Macrozonaris had a breakthrough 10.19 time at the 2000 Canadian championships, which double as the Olympic trials. It was the only time he met the Athletics Canada "A" standard, which was good enough then, but not now.
It was a similar story for Felicien, who admits she was a wide-eyed 19-year-old who "went to Sydney as a tourist."
But the reigning world 100-metre hurdles champion said the early Olympic experience may be her ace this summer.
"I think it's pivotal (to have had that experience), especially with my situation now and so much on my shoulders," Felicien said. "I'm not going to be star-struck when I get there ... I'll understand what the Olympics are about."
The pride of Pickering said one of the biggest beefs athletes have is that the COC has decreed the last chance to meet its standards is this weekend.
Other countries, meanwhile, can meet track and field performance criteria later this month at big meets in Europe.
The end result of making it difficult to qualify, Felicien said, is that developing athletes see the Olympics as unattainable when they are asked to "walk on your hands upside down."
"It definitely is discouraging," Felicien said.
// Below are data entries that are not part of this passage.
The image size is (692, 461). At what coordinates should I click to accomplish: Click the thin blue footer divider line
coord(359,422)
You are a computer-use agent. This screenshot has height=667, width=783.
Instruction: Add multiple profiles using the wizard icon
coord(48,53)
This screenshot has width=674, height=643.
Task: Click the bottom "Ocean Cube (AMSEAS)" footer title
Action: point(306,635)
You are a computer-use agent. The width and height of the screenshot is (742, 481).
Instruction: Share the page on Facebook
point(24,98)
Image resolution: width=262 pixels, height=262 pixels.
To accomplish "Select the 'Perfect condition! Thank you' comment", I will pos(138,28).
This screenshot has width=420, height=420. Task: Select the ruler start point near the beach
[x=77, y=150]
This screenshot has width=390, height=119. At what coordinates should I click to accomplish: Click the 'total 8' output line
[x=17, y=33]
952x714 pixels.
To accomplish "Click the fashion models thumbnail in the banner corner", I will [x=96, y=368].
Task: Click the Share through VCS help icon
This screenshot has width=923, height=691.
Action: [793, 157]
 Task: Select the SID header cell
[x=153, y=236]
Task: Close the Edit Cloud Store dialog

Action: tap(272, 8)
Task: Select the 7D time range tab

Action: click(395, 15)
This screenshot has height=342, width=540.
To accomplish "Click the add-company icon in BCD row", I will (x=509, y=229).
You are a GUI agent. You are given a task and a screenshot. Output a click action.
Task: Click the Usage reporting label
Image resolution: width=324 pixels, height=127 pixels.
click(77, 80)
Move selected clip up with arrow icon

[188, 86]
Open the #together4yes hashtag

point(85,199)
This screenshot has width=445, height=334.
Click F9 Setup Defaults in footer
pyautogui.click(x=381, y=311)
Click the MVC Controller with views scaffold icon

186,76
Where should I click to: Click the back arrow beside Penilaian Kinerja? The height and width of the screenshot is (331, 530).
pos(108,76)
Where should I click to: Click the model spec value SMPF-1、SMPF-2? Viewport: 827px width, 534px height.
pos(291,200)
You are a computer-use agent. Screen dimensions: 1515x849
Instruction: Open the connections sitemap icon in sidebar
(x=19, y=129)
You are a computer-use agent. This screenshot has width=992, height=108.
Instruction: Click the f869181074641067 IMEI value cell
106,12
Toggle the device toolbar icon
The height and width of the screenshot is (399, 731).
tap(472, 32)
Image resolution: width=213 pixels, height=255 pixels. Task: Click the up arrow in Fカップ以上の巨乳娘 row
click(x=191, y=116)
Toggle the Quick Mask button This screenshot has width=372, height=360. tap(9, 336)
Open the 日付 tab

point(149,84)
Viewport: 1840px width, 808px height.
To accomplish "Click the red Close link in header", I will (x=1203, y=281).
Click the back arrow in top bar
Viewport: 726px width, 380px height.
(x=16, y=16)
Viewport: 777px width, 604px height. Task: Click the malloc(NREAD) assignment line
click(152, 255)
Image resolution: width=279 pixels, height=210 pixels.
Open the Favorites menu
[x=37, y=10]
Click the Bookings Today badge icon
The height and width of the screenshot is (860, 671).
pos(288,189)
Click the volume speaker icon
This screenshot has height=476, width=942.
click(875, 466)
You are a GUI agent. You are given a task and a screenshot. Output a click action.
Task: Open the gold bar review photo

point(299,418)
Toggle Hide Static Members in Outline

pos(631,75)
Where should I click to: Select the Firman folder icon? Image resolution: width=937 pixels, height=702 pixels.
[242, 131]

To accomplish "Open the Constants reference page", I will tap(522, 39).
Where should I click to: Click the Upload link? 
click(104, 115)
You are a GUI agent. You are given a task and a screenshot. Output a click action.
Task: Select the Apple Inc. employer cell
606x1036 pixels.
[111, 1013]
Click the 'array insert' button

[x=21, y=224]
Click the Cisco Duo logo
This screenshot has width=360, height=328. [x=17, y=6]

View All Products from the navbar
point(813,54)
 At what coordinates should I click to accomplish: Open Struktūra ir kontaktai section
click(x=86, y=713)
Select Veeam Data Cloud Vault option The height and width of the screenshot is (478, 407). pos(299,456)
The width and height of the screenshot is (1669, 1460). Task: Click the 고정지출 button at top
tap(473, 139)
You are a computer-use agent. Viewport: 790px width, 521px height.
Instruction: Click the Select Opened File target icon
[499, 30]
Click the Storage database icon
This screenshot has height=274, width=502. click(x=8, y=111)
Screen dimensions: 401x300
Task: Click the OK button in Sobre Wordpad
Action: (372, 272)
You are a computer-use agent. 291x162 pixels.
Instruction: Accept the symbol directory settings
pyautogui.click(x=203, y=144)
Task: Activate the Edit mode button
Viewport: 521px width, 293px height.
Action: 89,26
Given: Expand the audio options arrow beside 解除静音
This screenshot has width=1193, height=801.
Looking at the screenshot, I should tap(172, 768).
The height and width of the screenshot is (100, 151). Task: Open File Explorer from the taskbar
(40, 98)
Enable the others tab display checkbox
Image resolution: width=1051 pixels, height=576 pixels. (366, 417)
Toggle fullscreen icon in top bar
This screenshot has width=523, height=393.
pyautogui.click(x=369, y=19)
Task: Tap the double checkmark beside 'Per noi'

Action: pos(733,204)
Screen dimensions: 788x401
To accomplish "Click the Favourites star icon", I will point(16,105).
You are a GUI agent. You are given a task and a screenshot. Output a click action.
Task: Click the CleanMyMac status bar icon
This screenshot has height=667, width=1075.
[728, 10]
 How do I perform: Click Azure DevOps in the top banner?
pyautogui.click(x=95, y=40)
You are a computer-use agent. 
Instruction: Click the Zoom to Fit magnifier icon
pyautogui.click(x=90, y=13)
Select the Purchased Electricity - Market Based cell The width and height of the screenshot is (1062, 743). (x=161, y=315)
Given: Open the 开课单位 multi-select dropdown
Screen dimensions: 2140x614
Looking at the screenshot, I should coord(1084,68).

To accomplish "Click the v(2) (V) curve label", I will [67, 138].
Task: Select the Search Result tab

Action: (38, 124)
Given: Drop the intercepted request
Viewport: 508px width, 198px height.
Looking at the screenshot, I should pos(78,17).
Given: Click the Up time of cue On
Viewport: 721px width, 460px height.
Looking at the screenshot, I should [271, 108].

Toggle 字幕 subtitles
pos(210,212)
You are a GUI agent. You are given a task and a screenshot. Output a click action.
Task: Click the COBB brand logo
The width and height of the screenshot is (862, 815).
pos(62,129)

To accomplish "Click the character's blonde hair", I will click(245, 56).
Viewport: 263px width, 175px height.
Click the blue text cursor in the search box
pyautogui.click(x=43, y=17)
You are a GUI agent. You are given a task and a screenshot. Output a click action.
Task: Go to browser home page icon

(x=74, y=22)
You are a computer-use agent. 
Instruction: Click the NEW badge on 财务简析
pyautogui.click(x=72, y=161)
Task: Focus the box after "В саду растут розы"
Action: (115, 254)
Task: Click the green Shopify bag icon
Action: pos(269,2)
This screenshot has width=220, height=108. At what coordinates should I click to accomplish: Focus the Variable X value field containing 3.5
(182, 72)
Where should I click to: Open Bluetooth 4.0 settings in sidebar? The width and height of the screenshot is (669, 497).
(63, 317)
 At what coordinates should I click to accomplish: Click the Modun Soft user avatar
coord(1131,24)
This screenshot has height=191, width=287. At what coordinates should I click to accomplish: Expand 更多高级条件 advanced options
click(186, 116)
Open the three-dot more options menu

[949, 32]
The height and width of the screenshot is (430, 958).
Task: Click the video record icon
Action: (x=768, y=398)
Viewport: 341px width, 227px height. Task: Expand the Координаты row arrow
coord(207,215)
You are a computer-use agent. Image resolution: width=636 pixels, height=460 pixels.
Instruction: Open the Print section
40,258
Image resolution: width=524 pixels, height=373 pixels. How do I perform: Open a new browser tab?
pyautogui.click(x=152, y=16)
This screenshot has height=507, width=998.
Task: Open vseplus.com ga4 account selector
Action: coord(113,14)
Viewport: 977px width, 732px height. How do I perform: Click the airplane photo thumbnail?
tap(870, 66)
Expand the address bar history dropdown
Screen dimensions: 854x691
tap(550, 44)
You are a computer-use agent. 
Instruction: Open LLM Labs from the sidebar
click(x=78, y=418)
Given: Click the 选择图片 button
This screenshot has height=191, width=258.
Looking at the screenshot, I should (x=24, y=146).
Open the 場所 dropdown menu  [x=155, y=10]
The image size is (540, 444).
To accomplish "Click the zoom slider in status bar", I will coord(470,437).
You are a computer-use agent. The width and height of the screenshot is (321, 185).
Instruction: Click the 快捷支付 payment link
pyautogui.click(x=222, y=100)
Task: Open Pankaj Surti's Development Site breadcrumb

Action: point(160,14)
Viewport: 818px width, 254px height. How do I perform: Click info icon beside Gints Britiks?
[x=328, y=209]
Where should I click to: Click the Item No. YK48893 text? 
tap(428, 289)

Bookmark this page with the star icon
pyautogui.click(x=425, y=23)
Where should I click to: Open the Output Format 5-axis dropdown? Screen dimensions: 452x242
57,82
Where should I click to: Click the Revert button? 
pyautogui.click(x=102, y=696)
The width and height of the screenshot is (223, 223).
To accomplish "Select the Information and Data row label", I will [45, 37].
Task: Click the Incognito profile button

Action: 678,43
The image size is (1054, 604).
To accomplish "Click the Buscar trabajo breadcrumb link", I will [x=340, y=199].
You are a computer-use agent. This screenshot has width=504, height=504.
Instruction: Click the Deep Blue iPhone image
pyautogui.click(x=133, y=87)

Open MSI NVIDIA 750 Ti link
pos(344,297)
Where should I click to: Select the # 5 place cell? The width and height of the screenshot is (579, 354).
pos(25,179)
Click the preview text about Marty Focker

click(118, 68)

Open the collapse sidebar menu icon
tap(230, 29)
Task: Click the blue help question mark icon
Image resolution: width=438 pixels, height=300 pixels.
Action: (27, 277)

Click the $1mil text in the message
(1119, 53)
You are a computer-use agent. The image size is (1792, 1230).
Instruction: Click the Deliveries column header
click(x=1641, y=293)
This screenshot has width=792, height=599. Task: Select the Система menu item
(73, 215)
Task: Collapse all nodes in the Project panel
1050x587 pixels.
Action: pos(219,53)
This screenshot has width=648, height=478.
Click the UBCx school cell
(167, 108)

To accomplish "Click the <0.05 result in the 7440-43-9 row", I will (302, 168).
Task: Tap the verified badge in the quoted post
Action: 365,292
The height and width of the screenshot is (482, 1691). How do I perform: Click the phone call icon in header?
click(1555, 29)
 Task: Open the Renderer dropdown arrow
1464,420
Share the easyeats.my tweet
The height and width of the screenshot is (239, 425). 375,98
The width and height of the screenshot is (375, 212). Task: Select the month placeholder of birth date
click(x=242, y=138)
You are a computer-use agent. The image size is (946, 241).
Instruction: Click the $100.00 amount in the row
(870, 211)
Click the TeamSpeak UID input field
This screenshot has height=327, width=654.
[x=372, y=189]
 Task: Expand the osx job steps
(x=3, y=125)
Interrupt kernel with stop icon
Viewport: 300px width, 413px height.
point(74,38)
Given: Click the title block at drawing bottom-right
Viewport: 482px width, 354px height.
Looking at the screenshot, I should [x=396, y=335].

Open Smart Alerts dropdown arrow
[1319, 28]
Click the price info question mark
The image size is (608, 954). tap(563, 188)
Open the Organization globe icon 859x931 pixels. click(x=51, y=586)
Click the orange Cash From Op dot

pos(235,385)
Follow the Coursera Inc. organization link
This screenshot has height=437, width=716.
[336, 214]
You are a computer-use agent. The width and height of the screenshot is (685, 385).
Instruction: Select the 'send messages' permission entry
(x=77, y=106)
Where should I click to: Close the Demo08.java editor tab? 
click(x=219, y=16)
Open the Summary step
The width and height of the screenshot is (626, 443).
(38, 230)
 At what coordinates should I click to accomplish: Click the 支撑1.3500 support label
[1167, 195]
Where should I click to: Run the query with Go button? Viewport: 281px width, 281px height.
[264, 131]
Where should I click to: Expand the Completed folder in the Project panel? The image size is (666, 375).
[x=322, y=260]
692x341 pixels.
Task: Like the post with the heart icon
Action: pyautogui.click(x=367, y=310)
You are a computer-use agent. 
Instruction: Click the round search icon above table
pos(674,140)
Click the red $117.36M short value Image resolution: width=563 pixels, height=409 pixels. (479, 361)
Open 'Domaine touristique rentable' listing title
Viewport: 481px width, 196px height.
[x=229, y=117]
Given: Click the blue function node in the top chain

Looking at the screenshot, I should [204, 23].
"If you see what you're facing, you ask 'Why should I even try? ' "
Macrozonaris, meanwhile, said the confidence he gained in 2000 allowed him to defeat American Tim Montgomery last year in Mexico.
"All I know is I would probably lose a lot of experience and would never be able to beat the world-record holder three years later," he said.
Alex Gardiner, the head coach of the Canadian team, sees some flaws in the system as well, acknowledging the experience of 2000 was huge for two of his team's biggest stars.
"I'm sure Perdita will have the memories of Sydney," Gardiner said.
"The size of the stadium, the distractions."
However, Gardiner was careful not to be overly critical of the standards given Athletics Canada helped develop them. Gardiner agreed that a later date to meet standards would help but was told by the COC it was "out of the question."
Also helpful would be a provision for prodigies to get Olympic experience at a young age.
"For the promising or hopeful athlete, I think we need to build something in," Gardiner said. "There are examples all over the place."
One is here this weekend, in fact. Whitby native Priscilla Lopes, an NCAA star at Nebraska, needs to meet the Olympic standard a second time. Heading into this weekend, her situation is strikingly similar to Felicien's four years ago.
"Mark my words, she's going to be a star," Felicien said.
"She needs to make the team for her career."